Article

Building a moat in the age of AI

Matt Gatto, Jessie Sheff | November 19, 2025| 5 min. read
Vertical AI moats

As investors, we’ve been asking founders the same question for decades: What’s your moat? In the age of AI, that question is more urgent and complex. 

Many of the barriers to building software have collapsed. No-code platforms and coding copilots have dramatically shortened the path from idea to product. Foundational models have given builders superpowers — off-the-shelf intelligence that used to take years (and millions of dollars) to create. The “app layer” is increasingly capable, without needing to build its own foundation. Building has become plug and play. 

But the same technology that accelerates innovation can also compress differentiation. The most ambitious founders we meet are wrestling with this paradox daily: If anyone can build quickly, how do founders build something that lasts? 

The challenge has intensified as foundational model providers like OpenAI*, Anthropic*, Google, and others that have begun moving up the stack into the application layer. OpenAI’s release of AgentKit sparked anxiety across the startup ecosystem: Did this kill the entire category of AI Agent builders overnight? Similar questions echo across many verticals: If you’re building for lawyers, insurers, bankers, or accountants, how long before the foundation models do it themselves? 

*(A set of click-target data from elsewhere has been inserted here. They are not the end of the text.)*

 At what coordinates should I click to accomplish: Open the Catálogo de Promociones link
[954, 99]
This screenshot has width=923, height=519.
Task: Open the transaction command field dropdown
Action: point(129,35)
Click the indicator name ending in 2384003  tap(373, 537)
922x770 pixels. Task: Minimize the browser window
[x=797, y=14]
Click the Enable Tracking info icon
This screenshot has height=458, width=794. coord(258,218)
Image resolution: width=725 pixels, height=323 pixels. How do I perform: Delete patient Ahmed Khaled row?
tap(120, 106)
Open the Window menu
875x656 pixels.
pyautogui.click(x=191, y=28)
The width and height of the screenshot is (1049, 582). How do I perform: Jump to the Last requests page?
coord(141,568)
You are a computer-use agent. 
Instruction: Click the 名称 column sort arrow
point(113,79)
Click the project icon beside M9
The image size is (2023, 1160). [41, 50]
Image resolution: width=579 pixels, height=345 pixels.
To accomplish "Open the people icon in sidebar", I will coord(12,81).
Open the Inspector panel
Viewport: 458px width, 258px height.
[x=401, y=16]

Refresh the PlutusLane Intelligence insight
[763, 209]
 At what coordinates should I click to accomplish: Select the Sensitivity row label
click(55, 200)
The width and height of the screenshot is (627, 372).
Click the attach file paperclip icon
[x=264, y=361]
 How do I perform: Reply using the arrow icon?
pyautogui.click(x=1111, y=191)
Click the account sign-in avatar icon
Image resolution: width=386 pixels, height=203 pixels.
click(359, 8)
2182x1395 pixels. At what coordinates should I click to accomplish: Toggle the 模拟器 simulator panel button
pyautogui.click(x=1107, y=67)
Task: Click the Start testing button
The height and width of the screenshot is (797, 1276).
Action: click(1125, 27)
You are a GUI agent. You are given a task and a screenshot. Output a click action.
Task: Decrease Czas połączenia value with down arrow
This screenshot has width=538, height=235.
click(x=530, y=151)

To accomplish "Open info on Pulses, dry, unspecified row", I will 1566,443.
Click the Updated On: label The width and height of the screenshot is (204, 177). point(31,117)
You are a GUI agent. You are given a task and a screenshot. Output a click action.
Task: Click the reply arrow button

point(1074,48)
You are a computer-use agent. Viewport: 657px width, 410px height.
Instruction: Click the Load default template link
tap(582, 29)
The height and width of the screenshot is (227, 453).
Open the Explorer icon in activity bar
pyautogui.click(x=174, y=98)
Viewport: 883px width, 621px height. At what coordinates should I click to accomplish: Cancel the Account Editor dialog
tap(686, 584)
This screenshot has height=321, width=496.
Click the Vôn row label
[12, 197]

As investors, we’re being forced to evolve just as quickly. This isn’t the gradual shift from on-prem to cloud — it’s a rapid cycle of adoption, saturation, and redefinition. First-mover advantage is no longer enough. The fastest-growing software companies of the last decade now represent “table stakes” growth. We need new frameworks to evaluate what a durable advantage looks like in this AI-first world.  

And for founders, that question is existential. To get ahead, you need strong teams with differentiated, deep technical expertise, lightning-fast iteration cycles, and a deep understanding of their customer base. To stay ahead, you need to reevaluate constantly: How do you build a moat in the age of AI?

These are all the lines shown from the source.